Output every line below without omitting or altering anything.

Data supplied Block Start

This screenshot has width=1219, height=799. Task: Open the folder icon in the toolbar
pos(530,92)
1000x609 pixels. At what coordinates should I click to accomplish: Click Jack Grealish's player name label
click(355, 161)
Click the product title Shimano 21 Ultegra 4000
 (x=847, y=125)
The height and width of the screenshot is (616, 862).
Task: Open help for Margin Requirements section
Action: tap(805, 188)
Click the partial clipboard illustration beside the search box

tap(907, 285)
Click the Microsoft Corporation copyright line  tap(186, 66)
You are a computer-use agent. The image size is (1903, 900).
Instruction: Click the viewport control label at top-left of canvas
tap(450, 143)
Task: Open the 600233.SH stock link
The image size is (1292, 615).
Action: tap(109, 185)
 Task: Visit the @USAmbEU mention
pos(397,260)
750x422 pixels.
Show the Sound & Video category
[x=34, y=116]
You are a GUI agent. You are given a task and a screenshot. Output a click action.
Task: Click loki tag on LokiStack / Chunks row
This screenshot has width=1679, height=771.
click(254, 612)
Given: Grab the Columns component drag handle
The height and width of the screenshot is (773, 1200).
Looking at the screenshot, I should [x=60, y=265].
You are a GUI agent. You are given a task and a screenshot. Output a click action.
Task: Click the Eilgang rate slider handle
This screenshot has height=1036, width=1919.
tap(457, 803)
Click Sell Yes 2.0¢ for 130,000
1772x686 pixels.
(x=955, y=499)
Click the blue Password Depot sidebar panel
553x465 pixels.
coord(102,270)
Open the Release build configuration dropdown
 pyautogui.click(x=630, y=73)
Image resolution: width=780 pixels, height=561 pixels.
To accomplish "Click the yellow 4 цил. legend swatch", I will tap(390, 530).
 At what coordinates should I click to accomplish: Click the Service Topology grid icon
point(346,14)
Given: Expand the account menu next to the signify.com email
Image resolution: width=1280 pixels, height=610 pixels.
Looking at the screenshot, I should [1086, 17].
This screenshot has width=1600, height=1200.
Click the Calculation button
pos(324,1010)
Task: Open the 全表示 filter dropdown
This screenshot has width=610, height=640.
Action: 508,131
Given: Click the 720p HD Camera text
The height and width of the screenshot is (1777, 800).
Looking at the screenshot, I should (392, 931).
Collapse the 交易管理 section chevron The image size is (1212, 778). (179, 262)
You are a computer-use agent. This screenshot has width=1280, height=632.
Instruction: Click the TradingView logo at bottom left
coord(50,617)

Data supplied Block End

Reply ::
This screenshot has width=1219, height=799. Task: Open the folder icon in the toolbar
pos(530,92)
1000x609 pixels. At what coordinates should I click to accomplish: Click Jack Grealish's player name label
click(355, 161)
Click the product title Shimano 21 Ultegra 4000
 (x=847, y=125)
The height and width of the screenshot is (616, 862).
Task: Open help for Margin Requirements section
Action: tap(805, 188)
Click the partial clipboard illustration beside the search box

tap(907, 285)
Click the Microsoft Corporation copyright line  tap(186, 66)
You are a computer-use agent. The image size is (1903, 900).
Instruction: Click the viewport control label at top-left of canvas
tap(450, 143)
Task: Open the 600233.SH stock link
The image size is (1292, 615).
Action: tap(109, 185)
 Task: Visit the @USAmbEU mention
pos(397,260)
750x422 pixels.
Show the Sound & Video category
[x=34, y=116]
You are a GUI agent. You are given a task and a screenshot. Output a click action.
Task: Click loki tag on LokiStack / Chunks row
This screenshot has width=1679, height=771.
click(254, 612)
Given: Grab the Columns component drag handle
The height and width of the screenshot is (773, 1200).
Looking at the screenshot, I should [x=60, y=265].
You are a GUI agent. You are given a task and a screenshot. Output a click action.
Task: Click the Eilgang rate slider handle
This screenshot has height=1036, width=1919.
tap(457, 803)
Click Sell Yes 2.0¢ for 130,000
1772x686 pixels.
(x=955, y=499)
Click the blue Password Depot sidebar panel
553x465 pixels.
coord(102,270)
Open the Release build configuration dropdown
 pyautogui.click(x=630, y=73)
Image resolution: width=780 pixels, height=561 pixels.
To accomplish "Click the yellow 4 цил. legend swatch", I will tap(390, 530).
 At what coordinates should I click to accomplish: Click the Service Topology grid icon
point(346,14)
Given: Expand the account menu next to the signify.com email
Image resolution: width=1280 pixels, height=610 pixels.
Looking at the screenshot, I should [1086, 17].
This screenshot has width=1600, height=1200.
Click the Calculation button
pos(324,1010)
Task: Open the 全表示 filter dropdown
This screenshot has width=610, height=640.
Action: 508,131
Given: Click the 720p HD Camera text
The height and width of the screenshot is (1777, 800).
Looking at the screenshot, I should (392, 931).
Collapse the 交易管理 section chevron The image size is (1212, 778). (179, 262)
You are a computer-use agent. This screenshot has width=1280, height=632.
Instruction: Click the TradingView logo at bottom left
coord(50,617)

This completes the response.